▸ **Prompt 1**:
In the blog post about serving a site from multiple AWS Regions, what did the first error message complain about after the Node.js Lambda was deployed?
▸ **Prompt 2**:
Pick up the blog post about serving a site from multiple AWS Regions right after its final sentence and keep writing it.

▸ **Extracted text**:
* * * * * * *

This blog has origins in:

  • Europe (Stockholm)

  • Europe (Paris)

  • Asia Pacific (Mumbai)

  • Asia Pacific (Sydney)

  • Asia Pacific (Tokyo)

  • US West (N. California)

  • US East (N. Virginia)

  • South America (São Paulo)

This has been done before.

There are plenty of articles out there that, in one form or another, rehash the official AWS guide: Building an active-active, latency-based application across multiple Regions The github repo that accompanies it—amazon-cloudfront-with-s3-multi-region-access-points—includes CloudFormation templates and a Python Lambda function, but (as you might guess) it doesn’t exactly work out of the box. Tracking down the right dependencies and figuring out which Python version it was originally meant for is… not straightforward.

Along the way, I found another excellent deep dive: Ultimate Guide to Multi-Region Access Points (MRAP).

They wrote their own Node.js function, and although I was tempted to try it, I kept digging. That’s when I stumbled on the MVP KIMBEOBWOO I decided to give that one a shot. I removed the original Python functions and deployed a clean Node.js Lambda instead.

Immediately, the cryptic error messages that had been plaguing me turned into something actually grokable. The first complaint was about GetBucketList. One quick IAM adjustment later, and I could finally see the bucket contents. Navigating directly to an HTML file even rendered the page. Huge progress.

* * * * * * *

▸ **Information provided**:
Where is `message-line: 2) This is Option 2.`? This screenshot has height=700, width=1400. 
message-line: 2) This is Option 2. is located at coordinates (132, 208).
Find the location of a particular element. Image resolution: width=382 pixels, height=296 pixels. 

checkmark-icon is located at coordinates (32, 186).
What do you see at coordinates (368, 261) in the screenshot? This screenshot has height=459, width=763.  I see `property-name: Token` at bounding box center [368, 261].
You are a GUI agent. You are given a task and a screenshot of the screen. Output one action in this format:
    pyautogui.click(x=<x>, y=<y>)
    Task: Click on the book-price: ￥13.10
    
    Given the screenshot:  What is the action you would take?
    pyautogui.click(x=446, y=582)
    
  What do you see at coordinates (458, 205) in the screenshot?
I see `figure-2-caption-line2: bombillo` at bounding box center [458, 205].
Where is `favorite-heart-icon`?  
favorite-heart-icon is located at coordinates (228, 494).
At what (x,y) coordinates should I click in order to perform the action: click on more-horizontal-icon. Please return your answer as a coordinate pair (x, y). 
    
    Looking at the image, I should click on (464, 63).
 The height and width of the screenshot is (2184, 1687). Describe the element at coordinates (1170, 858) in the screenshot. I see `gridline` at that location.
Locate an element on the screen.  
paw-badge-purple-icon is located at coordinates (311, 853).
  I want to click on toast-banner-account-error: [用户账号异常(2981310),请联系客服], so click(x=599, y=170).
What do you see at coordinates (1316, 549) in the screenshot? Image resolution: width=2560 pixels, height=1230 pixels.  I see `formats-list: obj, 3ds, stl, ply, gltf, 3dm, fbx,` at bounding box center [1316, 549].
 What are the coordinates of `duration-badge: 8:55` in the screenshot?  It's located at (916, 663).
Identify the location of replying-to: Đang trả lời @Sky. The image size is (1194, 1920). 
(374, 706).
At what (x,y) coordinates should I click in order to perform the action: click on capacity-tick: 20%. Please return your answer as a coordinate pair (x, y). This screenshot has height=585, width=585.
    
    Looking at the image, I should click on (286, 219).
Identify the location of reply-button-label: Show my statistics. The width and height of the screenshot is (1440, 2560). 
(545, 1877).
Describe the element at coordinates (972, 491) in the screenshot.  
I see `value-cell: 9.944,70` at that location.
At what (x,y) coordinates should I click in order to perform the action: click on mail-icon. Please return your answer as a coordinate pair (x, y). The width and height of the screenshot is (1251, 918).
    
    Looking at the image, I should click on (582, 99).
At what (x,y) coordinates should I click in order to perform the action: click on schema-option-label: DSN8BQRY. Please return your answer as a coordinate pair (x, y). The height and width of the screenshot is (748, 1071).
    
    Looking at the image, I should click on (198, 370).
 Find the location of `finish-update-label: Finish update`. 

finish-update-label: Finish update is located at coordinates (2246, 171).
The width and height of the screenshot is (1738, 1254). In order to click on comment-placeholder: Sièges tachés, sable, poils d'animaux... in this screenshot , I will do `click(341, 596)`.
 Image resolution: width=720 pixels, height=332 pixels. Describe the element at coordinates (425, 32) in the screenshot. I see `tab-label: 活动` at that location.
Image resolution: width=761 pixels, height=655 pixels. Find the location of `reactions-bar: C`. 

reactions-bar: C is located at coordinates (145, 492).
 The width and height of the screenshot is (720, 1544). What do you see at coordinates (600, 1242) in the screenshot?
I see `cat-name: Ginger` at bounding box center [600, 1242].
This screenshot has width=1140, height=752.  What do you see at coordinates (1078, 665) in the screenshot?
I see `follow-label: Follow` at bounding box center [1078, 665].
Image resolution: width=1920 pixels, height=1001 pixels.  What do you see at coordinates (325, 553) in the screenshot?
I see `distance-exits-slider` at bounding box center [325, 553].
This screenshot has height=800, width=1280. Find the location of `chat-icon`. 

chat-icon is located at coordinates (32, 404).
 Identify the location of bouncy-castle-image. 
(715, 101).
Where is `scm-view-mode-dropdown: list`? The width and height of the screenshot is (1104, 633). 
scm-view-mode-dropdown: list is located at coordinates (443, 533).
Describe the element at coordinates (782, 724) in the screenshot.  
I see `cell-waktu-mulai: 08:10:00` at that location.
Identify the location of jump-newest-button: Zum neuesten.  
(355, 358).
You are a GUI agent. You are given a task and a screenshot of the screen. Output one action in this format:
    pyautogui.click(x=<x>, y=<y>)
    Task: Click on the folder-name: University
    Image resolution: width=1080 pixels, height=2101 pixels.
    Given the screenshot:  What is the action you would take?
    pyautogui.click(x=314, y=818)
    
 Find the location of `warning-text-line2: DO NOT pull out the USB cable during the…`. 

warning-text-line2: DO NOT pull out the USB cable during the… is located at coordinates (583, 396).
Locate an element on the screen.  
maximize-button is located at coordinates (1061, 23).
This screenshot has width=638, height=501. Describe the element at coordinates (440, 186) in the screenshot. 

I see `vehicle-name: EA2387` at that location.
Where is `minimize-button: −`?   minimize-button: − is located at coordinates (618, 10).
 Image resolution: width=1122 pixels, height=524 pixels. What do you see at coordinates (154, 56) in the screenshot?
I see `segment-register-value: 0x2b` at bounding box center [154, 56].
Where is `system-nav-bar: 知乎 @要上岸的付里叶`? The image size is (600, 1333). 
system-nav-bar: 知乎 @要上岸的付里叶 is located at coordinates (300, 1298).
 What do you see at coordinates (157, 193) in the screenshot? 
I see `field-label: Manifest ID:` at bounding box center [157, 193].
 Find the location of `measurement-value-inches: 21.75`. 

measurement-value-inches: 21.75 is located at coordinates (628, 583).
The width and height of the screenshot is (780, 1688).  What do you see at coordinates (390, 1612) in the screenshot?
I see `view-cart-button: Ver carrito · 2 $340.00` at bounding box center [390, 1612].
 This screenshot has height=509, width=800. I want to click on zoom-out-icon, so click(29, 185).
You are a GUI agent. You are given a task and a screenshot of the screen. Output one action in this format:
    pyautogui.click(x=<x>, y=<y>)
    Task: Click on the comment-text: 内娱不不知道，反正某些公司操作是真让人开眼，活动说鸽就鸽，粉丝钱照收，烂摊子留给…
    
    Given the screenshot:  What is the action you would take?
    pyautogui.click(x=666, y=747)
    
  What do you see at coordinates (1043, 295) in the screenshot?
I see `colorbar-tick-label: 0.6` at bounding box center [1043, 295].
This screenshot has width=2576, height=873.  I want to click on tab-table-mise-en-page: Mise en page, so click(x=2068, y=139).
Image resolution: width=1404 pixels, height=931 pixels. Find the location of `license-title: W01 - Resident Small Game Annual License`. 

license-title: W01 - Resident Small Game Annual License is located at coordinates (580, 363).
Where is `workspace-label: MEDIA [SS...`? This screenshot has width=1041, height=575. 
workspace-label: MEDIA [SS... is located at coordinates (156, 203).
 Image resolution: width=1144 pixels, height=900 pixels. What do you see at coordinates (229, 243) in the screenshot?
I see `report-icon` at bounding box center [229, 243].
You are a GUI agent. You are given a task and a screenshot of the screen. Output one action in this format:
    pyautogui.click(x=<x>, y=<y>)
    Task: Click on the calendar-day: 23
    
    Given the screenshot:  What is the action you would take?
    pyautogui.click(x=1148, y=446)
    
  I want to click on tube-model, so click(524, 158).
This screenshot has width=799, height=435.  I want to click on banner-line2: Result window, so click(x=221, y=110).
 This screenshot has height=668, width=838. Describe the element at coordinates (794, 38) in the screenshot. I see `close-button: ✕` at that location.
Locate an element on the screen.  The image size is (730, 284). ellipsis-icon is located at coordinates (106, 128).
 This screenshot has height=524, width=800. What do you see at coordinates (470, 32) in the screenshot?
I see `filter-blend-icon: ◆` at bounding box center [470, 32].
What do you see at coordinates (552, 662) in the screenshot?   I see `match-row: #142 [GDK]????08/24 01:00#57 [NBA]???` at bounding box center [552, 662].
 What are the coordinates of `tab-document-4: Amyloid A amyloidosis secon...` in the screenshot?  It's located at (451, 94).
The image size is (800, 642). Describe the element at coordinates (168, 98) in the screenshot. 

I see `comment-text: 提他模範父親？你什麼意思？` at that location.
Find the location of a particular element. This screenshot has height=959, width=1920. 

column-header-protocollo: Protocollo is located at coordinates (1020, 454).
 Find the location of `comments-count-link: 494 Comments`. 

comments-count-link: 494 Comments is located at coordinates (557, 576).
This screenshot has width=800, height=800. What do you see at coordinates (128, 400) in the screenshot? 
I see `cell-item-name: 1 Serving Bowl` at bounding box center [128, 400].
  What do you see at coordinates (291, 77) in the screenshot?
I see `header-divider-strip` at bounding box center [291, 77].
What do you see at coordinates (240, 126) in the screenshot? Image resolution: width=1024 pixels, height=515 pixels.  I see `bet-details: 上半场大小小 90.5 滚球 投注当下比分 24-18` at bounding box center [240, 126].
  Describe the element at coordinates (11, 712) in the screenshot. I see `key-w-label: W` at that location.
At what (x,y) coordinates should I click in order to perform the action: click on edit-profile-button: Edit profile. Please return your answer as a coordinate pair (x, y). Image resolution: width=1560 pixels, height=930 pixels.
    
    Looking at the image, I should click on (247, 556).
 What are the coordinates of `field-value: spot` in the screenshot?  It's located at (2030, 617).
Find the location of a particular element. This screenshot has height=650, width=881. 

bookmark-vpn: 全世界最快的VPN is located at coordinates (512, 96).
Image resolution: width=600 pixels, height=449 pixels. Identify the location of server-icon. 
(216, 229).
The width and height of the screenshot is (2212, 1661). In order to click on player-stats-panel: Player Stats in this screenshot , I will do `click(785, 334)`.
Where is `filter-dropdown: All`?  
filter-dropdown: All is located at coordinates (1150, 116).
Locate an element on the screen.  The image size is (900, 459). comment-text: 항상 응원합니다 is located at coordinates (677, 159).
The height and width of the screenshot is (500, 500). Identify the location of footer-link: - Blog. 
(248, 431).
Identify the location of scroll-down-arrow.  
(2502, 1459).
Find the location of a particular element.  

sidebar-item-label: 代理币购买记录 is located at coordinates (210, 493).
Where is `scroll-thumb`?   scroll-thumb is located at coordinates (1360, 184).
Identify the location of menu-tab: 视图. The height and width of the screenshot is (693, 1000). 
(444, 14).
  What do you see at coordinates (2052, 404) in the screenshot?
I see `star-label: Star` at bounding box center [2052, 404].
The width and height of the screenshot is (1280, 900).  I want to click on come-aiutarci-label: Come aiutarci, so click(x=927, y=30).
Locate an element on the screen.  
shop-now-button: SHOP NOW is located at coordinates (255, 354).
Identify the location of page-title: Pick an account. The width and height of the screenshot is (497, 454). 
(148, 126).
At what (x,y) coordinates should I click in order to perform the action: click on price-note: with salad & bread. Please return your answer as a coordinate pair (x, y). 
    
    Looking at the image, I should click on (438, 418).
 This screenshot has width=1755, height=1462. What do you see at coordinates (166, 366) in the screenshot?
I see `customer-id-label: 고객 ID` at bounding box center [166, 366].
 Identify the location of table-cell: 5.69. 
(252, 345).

* * * * * * *

▸ **Written reply 1**:
GetBucketList.

▸ **Written reply 2**:
I was close. The function worked, but it didn’t remove the requirement to explicitly specify object names like index.html at the domain apex or inside subdirectories. A couple of small tweaks, basically two if statements fixed that behavior. And just like that, everything came together.

Case in point: you’re reading this right now, and unless CloudFront served it from cache, your request just passed through my Lambda@Edge function.

My Humble Contribution

const crt = require("aws-crt");
const { sigV4ASign } = require("./sigv4a_sign");

/**
 * Lambda handler
 * @param {*} event
 * @returns SigV4 signed request
 *
 * @see https://github.com/aws-samples/amazon-cloudfront-with-s3-multi-region-access-points
 * @author KIMBEOBWOO
 */
exports.handler = async (event) => {
  const { request } = event.Records[0].cf;

  let config = {
    service: "s3", // Empty for GET, could be mapped from request, if there is such case. E.g. request['body']['data']
    region: "*", // For S3 Multi-Region Access Point it's '*' (e.g. all regions). Also, that's why SigV4A is required.
    algorithm: crt.auth.AwsSigningAlgorithm.SigV4Asymmetric,
    signature_type: crt.auth.AwsSignatureType.HttpRequestViaHeaders,
    signed_body_header: crt.auth.AwsSignedBodyHeaderType.XAmzContentSha256,
    provider: crt.auth.AwsCredentialsProvider.newDefault(),
  };
  
  let method = "GET";
  
  if (request.uri.endsWith('/')) {
        request.uri += 'index.html';
    } 
    // Check whether the URI is missing a file extension.
    else if (!request.uri.includes('.')) {
        request.uri += '/index.html';
    }
  
  let endpoint = `https://${request["origin"]["custom"]["domainName"]}${request["uri"]}`;

  // CloudFront adds "X-Amz-Cf-Id" header after Origin request Lambda but before the request to the origin.
  // Therefore it has to be part of the signing request.
  let xAmzCfId = event["Records"][0]["cf"]["config"]["requestId"];

  // Add SigV4A auth headers in the by CloutFront expected data structure.
  let signedHeaders = sigV4ASign(method, endpoint, xAmzCfId, config)
    ._flatten()
    .filter(([key]) => key.toLowerCase() !== "x-amz-cf-id")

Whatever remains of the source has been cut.